若かりし頃のビアンコーニは、めざましい上達をみせ、ニース音楽院を卒業後すぐに、ピエール・コシュローのすすめで数々の国際コンクールに挑んだ。ビアンコーニの音楽家としての歩みの岐路の一つは、マルグリット・ロンとロベール・カサドシュの高弟、シモーヌ・デルベール=フェヴリエ女史のクラスの門をくぐった日である。“歌いなさい!”“聞きなさい!”——今日もなおビアンコーニは、あの洗練された、内なる炎によって奮起した熱心な師から浴びた指示を思い起こすことができる。そして彼は、彼女の言葉を、今やパリのエコール・ノルマル音楽院で彼に師事する生徒たちに伝えている。ビアンコーニは、若かりし頃にギャビー・カサドシュとの出会いにも恵まれた。彼女のもとで、彼は音楽教育を受け始めてから育んできた端正な演奏スタイルと明快な音楽表現に更なる磨きをかけた。いっぽうロシア出身のヴィタリー・マルグリスのもとで、ビアンコーニは独自の濃密なサウンドを見出し、テクストの内奥を和声の深部まで汲み取り、つねに真意に仕える表現性を手にした。そうしてビアンコーニは、一石で二鳥を墜(お)とすことになる! クリーヴランドのロベール・カサドシュ国際コンクールで第1位に輝き、ヴァン・クライバーン国際コンクールで第2位に入賞した彼は、ニューヨークのカーネギー・ホールでのリサイタルを成功させ、アメリカでの華々しい活動を始動させた……そしてまた、フランス、ヨーロッパ、世界各地でリサイタルを行い、世界屈指の音楽家たちと共演を重ねた。さらに彼が、ギャビー&ロベール・カサドシュ夫妻やナディア・ブーランジェの先例にならって、フォンテーヌブロー・アメリカ音楽院の院長を5年のあいだ務めたことは、当然の成り行きだった。

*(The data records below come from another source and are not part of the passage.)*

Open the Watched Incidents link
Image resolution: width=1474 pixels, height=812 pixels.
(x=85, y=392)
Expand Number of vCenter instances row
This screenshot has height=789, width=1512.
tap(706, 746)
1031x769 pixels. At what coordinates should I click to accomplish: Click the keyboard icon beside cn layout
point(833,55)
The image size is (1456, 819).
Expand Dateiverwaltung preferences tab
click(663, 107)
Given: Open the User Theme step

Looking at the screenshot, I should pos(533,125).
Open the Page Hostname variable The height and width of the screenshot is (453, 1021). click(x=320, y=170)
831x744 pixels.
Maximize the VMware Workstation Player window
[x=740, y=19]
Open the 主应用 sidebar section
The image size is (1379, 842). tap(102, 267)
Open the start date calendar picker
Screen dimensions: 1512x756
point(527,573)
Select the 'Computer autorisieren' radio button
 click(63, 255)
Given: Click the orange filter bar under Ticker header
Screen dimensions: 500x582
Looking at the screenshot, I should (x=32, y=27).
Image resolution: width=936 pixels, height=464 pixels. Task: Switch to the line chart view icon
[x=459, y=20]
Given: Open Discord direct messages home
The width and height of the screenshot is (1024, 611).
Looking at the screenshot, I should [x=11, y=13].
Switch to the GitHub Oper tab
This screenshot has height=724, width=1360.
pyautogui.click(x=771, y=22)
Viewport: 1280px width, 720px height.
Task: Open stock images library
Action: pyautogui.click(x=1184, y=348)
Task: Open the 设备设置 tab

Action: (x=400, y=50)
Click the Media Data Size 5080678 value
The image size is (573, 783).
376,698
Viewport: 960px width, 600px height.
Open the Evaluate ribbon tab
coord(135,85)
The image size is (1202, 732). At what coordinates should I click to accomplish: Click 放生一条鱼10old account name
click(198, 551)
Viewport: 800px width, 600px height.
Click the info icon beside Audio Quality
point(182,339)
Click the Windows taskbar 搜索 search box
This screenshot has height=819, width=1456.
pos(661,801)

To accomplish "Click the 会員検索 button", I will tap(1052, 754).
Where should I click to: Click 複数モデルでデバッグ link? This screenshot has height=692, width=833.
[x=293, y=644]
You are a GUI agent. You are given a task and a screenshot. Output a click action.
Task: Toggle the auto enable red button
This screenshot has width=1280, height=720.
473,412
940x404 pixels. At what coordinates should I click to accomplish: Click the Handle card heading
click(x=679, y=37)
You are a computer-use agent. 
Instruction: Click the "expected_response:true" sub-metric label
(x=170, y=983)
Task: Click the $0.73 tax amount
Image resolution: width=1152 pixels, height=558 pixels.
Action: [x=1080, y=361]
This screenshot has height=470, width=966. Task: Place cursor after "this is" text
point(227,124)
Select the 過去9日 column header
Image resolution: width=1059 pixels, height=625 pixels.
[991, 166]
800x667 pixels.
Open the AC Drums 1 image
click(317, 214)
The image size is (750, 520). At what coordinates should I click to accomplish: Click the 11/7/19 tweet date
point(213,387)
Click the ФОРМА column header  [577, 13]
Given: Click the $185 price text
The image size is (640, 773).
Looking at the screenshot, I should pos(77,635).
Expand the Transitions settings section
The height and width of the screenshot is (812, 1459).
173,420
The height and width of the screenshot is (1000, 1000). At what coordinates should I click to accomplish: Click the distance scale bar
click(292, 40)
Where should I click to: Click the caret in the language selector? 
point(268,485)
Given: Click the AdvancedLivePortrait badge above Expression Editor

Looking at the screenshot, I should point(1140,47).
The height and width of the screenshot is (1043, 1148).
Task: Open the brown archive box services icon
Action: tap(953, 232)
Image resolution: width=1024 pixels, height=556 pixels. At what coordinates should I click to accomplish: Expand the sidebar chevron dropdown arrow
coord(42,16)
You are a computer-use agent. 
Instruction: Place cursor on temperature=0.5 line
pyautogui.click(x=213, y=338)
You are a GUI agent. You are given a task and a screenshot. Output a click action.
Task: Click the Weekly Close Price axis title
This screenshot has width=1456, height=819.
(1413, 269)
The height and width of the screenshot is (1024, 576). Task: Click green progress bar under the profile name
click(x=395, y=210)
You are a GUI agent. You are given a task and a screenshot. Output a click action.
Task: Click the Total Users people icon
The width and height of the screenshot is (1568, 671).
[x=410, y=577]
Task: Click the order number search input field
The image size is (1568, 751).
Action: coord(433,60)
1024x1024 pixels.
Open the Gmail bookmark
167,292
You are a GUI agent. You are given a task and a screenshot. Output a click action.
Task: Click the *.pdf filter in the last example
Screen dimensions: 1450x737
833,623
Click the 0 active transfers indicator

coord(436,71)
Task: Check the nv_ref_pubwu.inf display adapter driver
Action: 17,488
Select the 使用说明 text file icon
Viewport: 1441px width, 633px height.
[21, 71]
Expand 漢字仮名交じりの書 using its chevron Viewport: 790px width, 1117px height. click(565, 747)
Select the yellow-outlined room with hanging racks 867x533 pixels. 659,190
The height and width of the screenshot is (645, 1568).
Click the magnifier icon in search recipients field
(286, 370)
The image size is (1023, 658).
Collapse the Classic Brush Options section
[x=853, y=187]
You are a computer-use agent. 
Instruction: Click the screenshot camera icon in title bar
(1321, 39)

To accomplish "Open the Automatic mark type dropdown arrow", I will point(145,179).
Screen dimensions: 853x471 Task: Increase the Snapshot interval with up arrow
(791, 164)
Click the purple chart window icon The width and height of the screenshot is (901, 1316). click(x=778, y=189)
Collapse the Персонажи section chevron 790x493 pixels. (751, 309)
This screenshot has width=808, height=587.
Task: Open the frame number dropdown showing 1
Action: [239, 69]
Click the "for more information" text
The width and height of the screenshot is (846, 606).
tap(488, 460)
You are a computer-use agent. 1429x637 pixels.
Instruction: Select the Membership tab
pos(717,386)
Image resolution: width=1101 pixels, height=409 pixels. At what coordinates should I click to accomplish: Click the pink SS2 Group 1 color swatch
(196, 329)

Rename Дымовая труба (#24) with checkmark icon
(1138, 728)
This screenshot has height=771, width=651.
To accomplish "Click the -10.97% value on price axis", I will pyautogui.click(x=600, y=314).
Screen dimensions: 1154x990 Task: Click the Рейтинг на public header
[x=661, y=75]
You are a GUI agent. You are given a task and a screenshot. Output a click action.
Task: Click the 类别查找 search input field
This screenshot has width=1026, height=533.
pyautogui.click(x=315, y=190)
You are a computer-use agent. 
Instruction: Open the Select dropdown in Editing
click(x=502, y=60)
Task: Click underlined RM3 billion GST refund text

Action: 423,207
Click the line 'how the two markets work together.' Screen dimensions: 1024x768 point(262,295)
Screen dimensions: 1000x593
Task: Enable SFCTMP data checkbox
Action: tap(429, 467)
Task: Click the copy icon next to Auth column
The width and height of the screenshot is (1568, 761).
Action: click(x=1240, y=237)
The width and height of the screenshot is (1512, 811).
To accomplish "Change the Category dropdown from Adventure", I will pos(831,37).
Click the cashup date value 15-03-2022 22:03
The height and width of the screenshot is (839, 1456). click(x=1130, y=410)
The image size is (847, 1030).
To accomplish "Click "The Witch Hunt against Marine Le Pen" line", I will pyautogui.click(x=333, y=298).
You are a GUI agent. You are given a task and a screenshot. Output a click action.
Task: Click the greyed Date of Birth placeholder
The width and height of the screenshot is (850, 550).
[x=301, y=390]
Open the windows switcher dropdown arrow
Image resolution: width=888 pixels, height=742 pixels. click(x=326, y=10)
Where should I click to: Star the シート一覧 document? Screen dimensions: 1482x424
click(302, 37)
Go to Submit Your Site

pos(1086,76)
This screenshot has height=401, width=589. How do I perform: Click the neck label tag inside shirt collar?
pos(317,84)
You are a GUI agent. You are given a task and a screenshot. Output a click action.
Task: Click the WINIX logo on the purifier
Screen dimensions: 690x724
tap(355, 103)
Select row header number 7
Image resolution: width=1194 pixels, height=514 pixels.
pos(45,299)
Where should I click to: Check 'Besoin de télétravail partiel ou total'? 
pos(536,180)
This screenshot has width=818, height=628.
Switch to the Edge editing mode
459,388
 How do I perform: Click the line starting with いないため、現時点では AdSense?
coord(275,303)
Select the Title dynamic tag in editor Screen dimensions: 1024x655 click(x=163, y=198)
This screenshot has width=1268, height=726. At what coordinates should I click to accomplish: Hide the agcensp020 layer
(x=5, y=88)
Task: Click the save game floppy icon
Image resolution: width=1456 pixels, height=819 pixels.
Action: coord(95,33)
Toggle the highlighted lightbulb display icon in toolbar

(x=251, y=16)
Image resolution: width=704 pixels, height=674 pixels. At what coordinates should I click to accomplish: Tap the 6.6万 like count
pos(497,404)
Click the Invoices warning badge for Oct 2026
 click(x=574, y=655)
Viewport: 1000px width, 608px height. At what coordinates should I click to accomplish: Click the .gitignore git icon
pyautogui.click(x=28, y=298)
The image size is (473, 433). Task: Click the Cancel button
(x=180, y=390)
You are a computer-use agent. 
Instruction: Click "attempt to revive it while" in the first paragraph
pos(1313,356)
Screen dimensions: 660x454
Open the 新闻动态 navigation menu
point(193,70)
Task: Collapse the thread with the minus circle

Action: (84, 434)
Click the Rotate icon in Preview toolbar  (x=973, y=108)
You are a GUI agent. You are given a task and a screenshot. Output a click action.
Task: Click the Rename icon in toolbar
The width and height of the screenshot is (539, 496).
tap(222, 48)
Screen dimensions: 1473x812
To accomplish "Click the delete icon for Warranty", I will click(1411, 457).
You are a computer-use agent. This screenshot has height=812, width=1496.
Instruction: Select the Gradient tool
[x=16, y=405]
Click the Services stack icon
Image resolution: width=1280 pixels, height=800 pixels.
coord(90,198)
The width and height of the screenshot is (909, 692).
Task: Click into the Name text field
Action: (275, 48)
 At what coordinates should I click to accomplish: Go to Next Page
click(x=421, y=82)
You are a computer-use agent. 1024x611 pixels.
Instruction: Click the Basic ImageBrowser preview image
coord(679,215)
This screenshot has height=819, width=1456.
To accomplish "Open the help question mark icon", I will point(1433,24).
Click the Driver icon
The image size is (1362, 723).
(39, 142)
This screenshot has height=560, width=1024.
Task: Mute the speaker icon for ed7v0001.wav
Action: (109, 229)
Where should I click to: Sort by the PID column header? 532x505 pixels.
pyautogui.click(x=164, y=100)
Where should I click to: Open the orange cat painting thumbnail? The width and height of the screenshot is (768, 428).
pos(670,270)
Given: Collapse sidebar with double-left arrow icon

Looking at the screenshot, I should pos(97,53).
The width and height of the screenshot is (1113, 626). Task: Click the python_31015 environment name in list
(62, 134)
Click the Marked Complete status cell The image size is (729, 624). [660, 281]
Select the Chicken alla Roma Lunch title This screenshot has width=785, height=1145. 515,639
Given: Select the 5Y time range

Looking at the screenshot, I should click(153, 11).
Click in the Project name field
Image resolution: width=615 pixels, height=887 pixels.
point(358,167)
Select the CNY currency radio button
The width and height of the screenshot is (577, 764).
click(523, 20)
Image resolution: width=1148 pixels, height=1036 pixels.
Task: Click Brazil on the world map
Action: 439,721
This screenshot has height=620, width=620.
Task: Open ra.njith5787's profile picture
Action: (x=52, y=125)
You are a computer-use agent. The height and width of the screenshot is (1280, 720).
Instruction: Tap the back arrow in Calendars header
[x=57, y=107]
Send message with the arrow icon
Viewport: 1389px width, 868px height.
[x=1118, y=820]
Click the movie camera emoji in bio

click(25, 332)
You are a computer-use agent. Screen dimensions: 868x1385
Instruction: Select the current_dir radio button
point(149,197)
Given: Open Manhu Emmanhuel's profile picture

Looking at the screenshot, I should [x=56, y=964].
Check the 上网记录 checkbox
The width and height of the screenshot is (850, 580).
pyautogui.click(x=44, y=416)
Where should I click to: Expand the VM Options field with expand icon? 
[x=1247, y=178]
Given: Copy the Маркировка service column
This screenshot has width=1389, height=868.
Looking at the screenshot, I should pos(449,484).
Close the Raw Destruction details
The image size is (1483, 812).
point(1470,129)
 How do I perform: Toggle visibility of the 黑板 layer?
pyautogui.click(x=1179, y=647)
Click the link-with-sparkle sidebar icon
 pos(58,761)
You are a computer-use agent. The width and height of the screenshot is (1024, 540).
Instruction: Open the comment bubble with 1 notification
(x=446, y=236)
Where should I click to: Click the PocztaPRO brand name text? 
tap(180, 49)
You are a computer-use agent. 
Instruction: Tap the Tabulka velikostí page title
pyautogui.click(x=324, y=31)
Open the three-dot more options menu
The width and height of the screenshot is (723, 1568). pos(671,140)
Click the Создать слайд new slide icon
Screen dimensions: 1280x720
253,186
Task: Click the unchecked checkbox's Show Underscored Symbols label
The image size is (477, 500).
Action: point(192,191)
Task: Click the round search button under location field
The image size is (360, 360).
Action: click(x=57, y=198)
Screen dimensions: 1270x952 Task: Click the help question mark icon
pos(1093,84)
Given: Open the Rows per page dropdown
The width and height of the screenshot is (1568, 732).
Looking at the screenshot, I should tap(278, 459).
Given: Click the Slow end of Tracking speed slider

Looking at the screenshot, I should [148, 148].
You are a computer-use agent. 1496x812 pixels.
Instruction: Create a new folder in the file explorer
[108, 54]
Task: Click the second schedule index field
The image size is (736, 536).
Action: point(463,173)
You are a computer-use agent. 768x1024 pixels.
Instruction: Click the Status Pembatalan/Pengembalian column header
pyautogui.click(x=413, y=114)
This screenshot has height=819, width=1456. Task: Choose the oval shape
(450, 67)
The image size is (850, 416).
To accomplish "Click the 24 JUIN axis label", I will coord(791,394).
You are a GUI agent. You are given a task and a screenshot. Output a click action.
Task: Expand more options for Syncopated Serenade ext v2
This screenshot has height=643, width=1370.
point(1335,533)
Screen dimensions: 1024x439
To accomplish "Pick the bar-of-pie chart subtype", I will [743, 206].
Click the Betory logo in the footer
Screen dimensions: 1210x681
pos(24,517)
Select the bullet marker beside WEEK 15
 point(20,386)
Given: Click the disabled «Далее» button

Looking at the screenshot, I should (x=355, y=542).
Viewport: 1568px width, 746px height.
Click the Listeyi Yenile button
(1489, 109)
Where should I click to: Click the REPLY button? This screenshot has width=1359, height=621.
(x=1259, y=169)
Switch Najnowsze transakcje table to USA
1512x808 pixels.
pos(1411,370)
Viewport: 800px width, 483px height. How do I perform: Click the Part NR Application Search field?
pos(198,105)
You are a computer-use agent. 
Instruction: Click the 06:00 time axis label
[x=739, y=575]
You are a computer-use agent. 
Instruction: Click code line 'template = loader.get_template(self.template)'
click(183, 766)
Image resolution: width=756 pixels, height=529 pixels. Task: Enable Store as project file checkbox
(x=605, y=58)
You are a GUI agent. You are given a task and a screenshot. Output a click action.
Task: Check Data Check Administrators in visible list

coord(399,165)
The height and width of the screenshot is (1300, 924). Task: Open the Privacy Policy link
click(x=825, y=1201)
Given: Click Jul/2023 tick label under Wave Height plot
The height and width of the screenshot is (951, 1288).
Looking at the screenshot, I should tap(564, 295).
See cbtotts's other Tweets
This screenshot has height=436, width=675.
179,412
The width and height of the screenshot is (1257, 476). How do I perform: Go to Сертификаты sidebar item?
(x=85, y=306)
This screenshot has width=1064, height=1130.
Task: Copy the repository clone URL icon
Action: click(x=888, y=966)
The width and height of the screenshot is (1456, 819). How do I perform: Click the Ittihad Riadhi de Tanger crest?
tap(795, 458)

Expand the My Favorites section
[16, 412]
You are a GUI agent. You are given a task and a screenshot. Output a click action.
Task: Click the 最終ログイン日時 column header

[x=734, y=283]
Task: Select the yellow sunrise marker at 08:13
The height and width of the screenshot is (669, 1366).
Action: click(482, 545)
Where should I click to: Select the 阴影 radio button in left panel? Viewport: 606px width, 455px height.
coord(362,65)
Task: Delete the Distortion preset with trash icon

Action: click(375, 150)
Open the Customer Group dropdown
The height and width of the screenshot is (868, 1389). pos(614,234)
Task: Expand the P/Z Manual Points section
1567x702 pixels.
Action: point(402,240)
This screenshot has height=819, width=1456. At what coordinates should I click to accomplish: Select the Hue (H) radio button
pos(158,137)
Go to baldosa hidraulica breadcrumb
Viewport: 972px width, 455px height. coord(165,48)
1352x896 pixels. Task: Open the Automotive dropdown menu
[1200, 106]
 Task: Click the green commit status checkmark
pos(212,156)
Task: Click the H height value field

演奏会において、静寂がホールを満たしたときの空気の振動は、ビアンコーニを解放し、彼にインスピレーションを与えてくれる貴重な存在である。彼は時折、一夜でブラームスの協奏曲2曲を弾くといった桁外れな企画に挑む。そして彼は、海と山々に囲まれた南の楽園の一角に戻ると、自身の若い頃のこと、オペラを観に連れて行ってくれた両親のことを思い返す。彼が幼少期に抱いた声楽への愛情は、今後も彼のもとを離れることはないだろう。彼は思い出す——22歳のときに出会った名バリトン歌手ヘルマン・プライのこと、プライとの共演で録音したシューベルトの歌曲のこと、そしてまた、彼とともにウィグモア・ホールやスカラ座やミュンヘンやニューヨークなど世界の舞台に立った8年間のことを……。ビアンコーニが奏でるピアノは、歌い、呼吸し、肉体となり魂となる。そして彼が愛するフランスの大家ドビュッシーとラヴェルはもとより、ショパン、シューマン、ブラームスらが、この詩情あふれるピアニストに全てをゆだね、彼らの宝の秘密を打ち明けることになる。